>> Start READING TEXT
Metro riders regularly encounter broken station elevators, but few feel the effects the way Michael LaJuene did yesterday as busy commuters rushed past his wheelchair at Metro Center.
Not one, but both, elevators at the busy transfer station were out of service. LaJuene needed to switch from the lower Orange Line platform to the upper Red Line. Without the elevators working between the two platforms, there were few options for someone in a wheelchair.
LaJuene, who lives in Reston, had followed a carefully crafted plan to circumvent the elevator outage: He took the Orange Line from West Falls Church one extra stop, getting off at Federal Triangle. Then he took a 25-minute shuttle bus ride back to Metro Center. There, he figured, the street-level elevator would take him straight down to the Red Line platform.
But as LaJuene, 47, wheeled into Metro Center, station manager J.L. Gray had some bad news. "The shuttle should have taken you to Gallery Place," Gray said apologetically. "You're on the wrong side."
For most Metro riders, broken elevators or ending up on the wrong side of the track mean hopping the escalator or taking a quick walk. For LaJuene and other disabled passengers, they create obstacles that turn a simple commute into a frustrating odyssey.
>> End READING TEXT
| TASKS FOR THIS EXERCISE |
(1) According to the article about the broken Metro elevators, how long was LaJuene's shuttle bus ride back to Metro Center?
(2) Please list every Metro station named in the article about the broken Metro elevators.
(3) Continue the article about the broken Metro elevators, starting after its final sentence.
>> Start RECORD LIST
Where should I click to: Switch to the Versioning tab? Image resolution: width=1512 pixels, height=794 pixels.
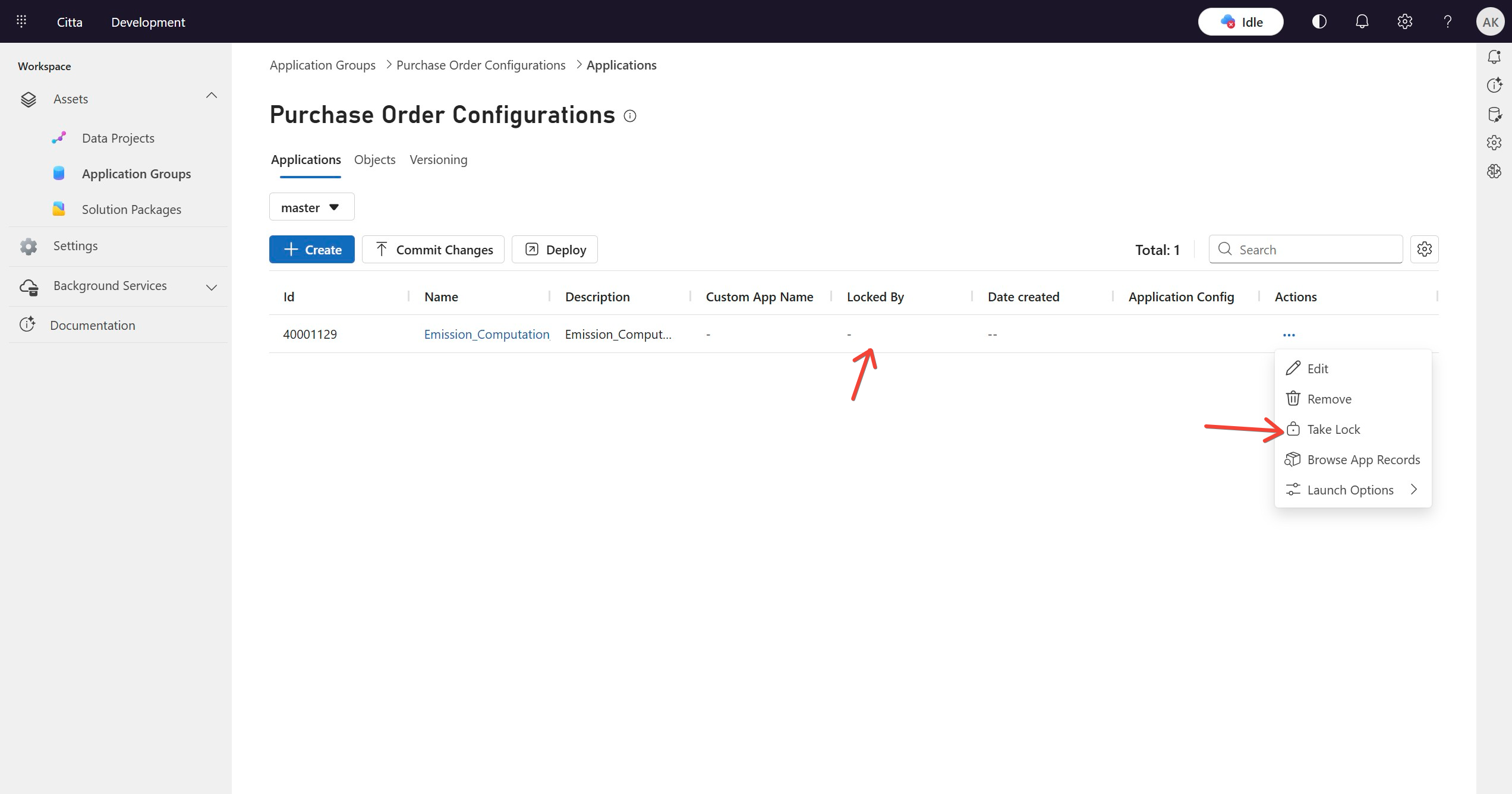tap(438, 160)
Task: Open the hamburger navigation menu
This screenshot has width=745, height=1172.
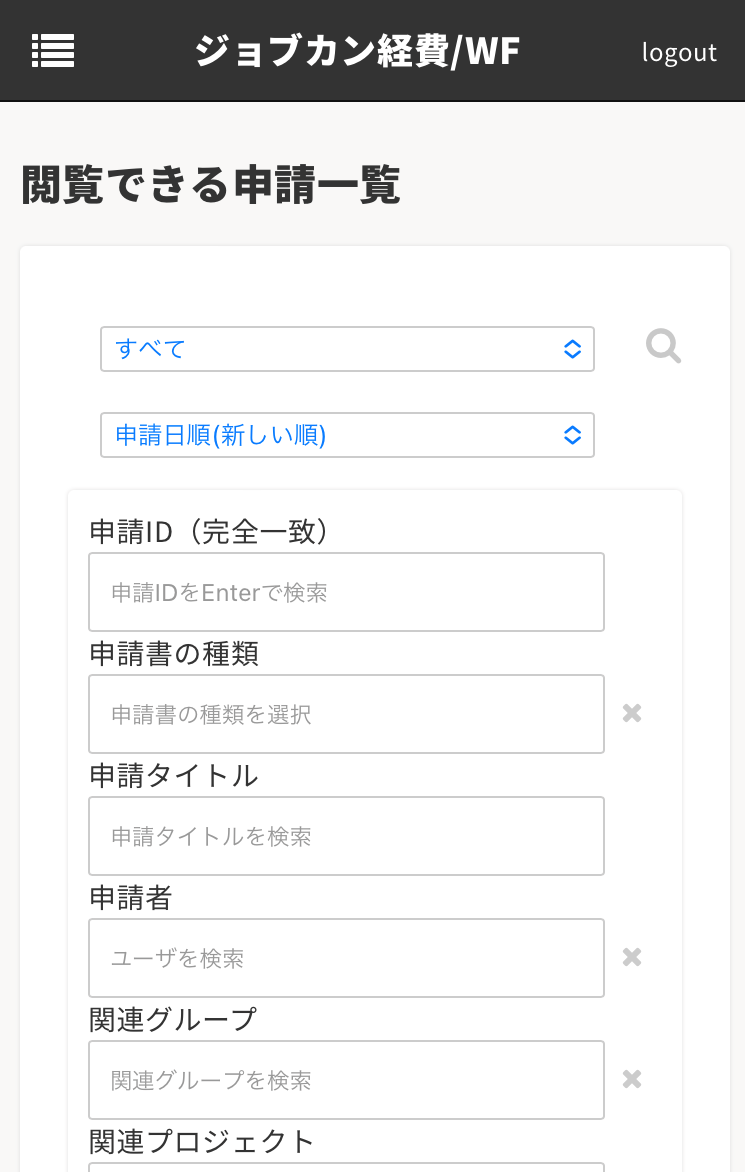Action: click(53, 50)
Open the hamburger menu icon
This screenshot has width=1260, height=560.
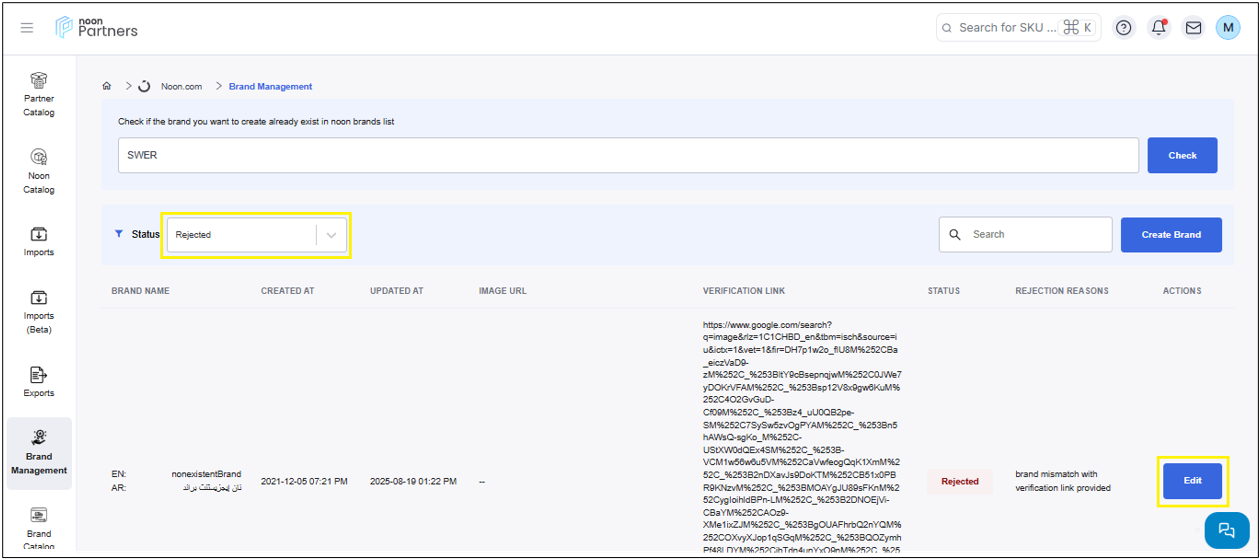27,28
>> End RECORD LIST
| EXPECTED OUTPUTS |
(1) It was a 25-minute ride.

(2) Metro Center, West Falls Church, Federal Triangle, Gallery Place

(3)
"You're at the mercy of the elevators," LaJuene sighed to Catherine M. Hudgins, a Fairfax County supervisor who accompanied him on what ended up being a 21/2-hour trip from Reston to Union Station.
In the first Disabilities Awareness Day, hosted by the Metropolitan Washington Council of Governments, Hudgins (D-Hunter Mill) and other public officials shadowed LaJuene and 11 other disabled people on trips to downtown Washington to taste what it's like for a blind person or wheelchair user to navigate the Washington region.
"It made a big impression on me," said Metro Chief Executive Richard A. White, who accompanied Patrick Sheehan of Silver Spring on his Metro trip. Sheehan is visually impaired.
"I probably haven't given as much thought to this issue as I should," White said at COG headquarters, near Union Station, after the morning trips.
In addition to unreliable elevators, LaJuene and other participants pointed out a slew of problems: Bus shelters that are too small to shelter wheelchairs from the rain. Bus drivers who don't know how to operate the wheelchair lifts on their buses. Lifts that don't work on freezing winter days. Sidewalks with no curb cuts for wheelchairs. Snow plows that push snow into bus stops and handicapped parking spaces. Elevator buttons that are difficult to push for people with limited use of their arms.
Fixing such problems would make getting around easier for everyone, the disabled participants said, especially people with strollers, those toting luggage on wheels and aging baby boomers who might someday find themselves losing their vision or needing a wheelchair.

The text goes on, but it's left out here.